The CPI includes several sub-groups like food and beverages, fuel and light, housing and clothing, bedding and footwear. There are four types of CPI indices: CPI for Industrial Workers (IW), CPI for Agricultural Labourer (AL), CPI for Rural Labourer (RL), and CPI (Rural/Urban/Combined). The Labour Bureau within the Ministry of Labour and Employment compiles the first three, while the NSO compiles the fourth index.
In 2016, the base year for CPI was set as 2012. The Monetary Policy Committee uses this CPI data to manage inflation.
Contrasting the CPI and WPI
While both the CPI and WPI track price changes, there are key differences. WPI monitors inflation at the producer or manufacturer’s level, whereas CPI gauges price changes at the consumer level. WPI does not account for variations in the service prices, while the CPI does. Manufactured goods have a higher weightage in WPI calculations, but food items hold more weight in the CPI.
Understanding the Concept of Inflation
Inflation represents an increase in the prices of daily goods and services like food, clothing, housing, recreation, transport, and consumer staples. It measures the change in average price levels of a basket of commodities and services over a period.
Inflation also indicates a decrease in the purchasing power of a currency, which could potentially slow down economic growth. Nonetheless, a certain degree of inflation is necessary to promote production in the economy.

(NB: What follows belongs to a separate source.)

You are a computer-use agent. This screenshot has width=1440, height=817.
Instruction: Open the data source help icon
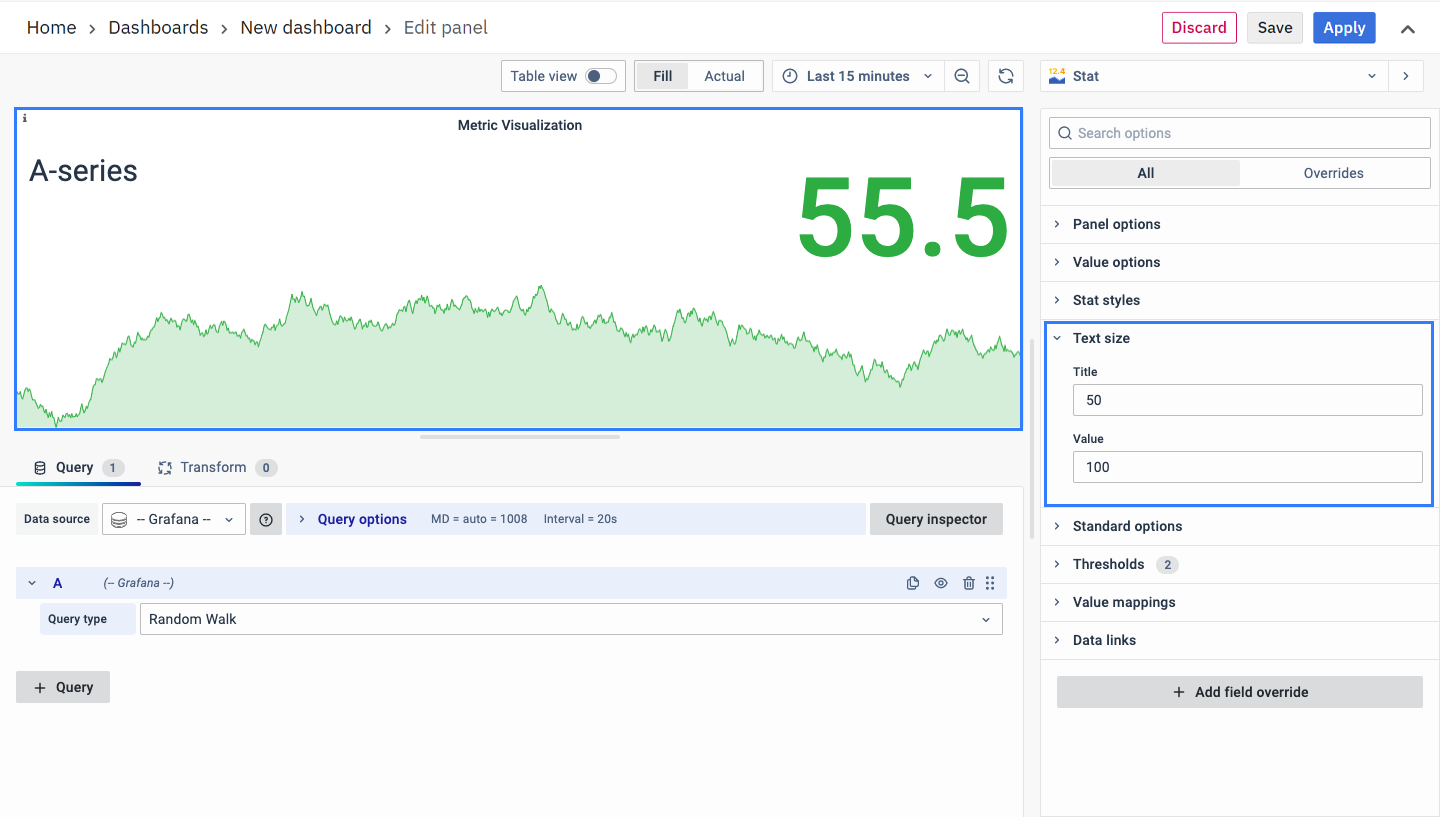tap(266, 519)
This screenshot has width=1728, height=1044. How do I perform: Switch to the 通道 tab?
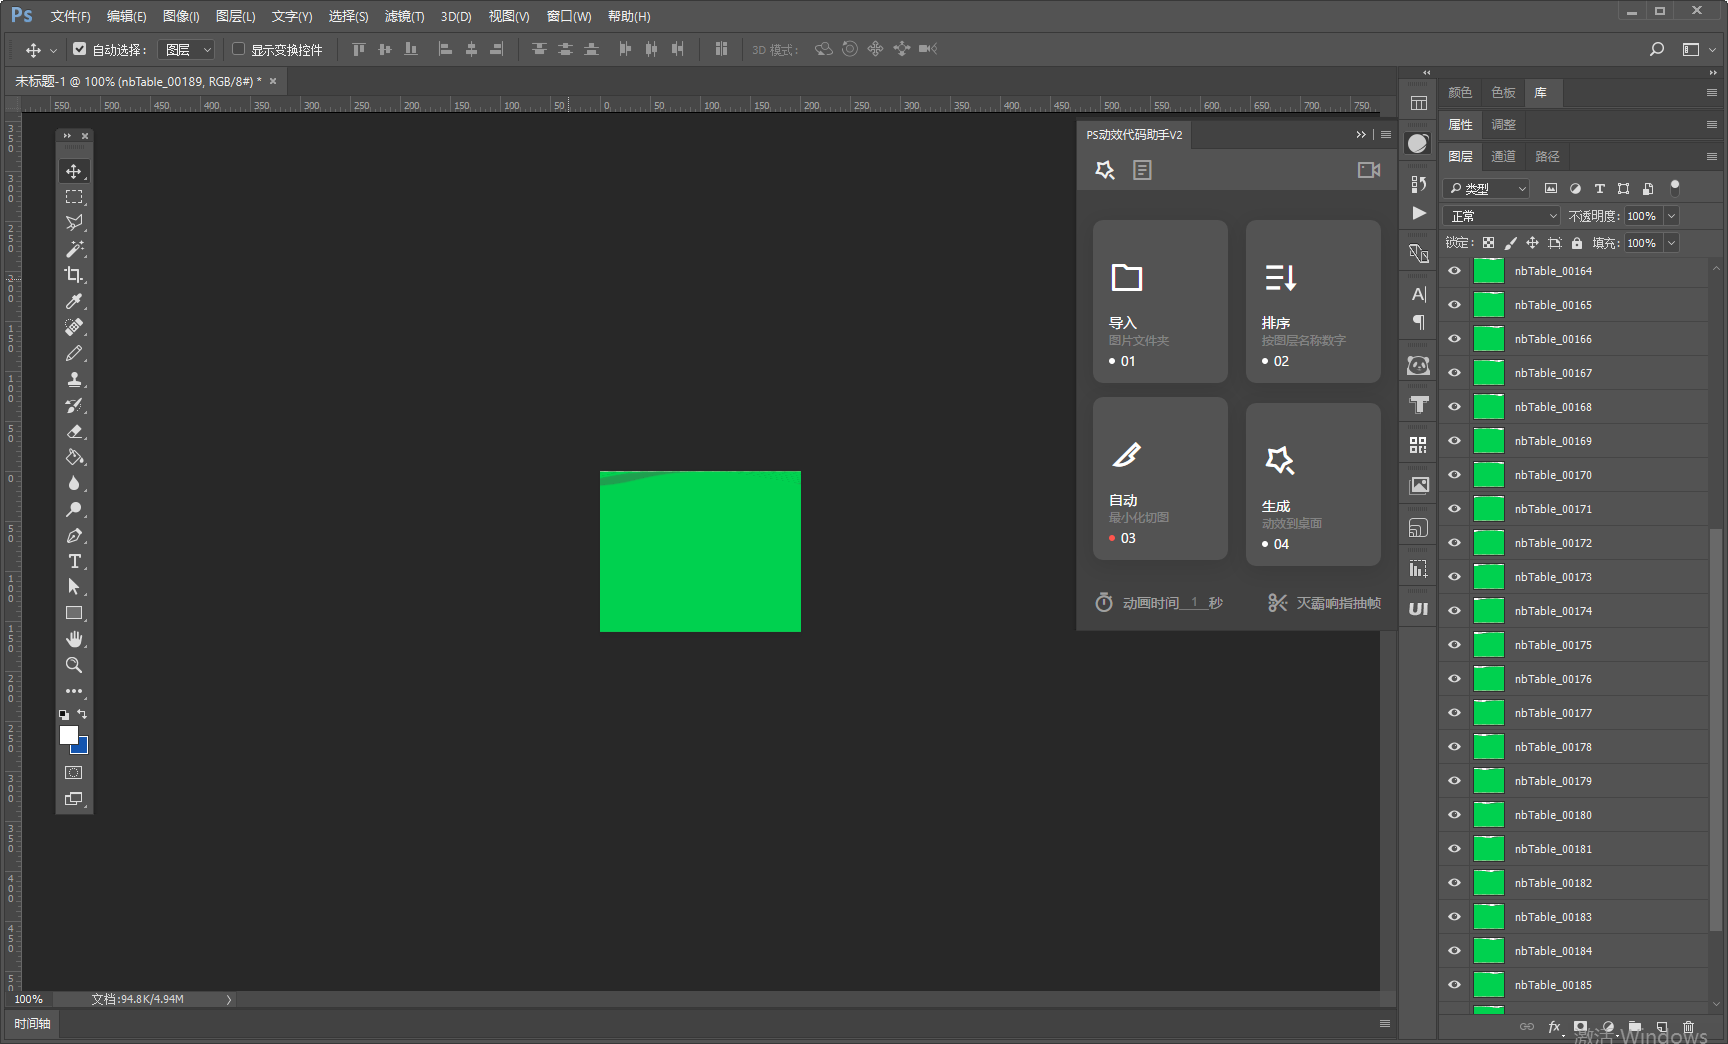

Inflation Measurement in India
Inflation in India is primarily measured by two indices, the WPI and the CPI, which assess wholesale and retail-level price changes, respectively. In 2014, the Reserve Bank of India adopted the CPI as its chief measure of inflation.
Conclusion
Understanding these economic indices helps us comprehend the current economic scenario and provides a quantitative base for policy-making. Along with other economic parameters, these indices serve as a crucial tool to track and analyze market trends and price movements.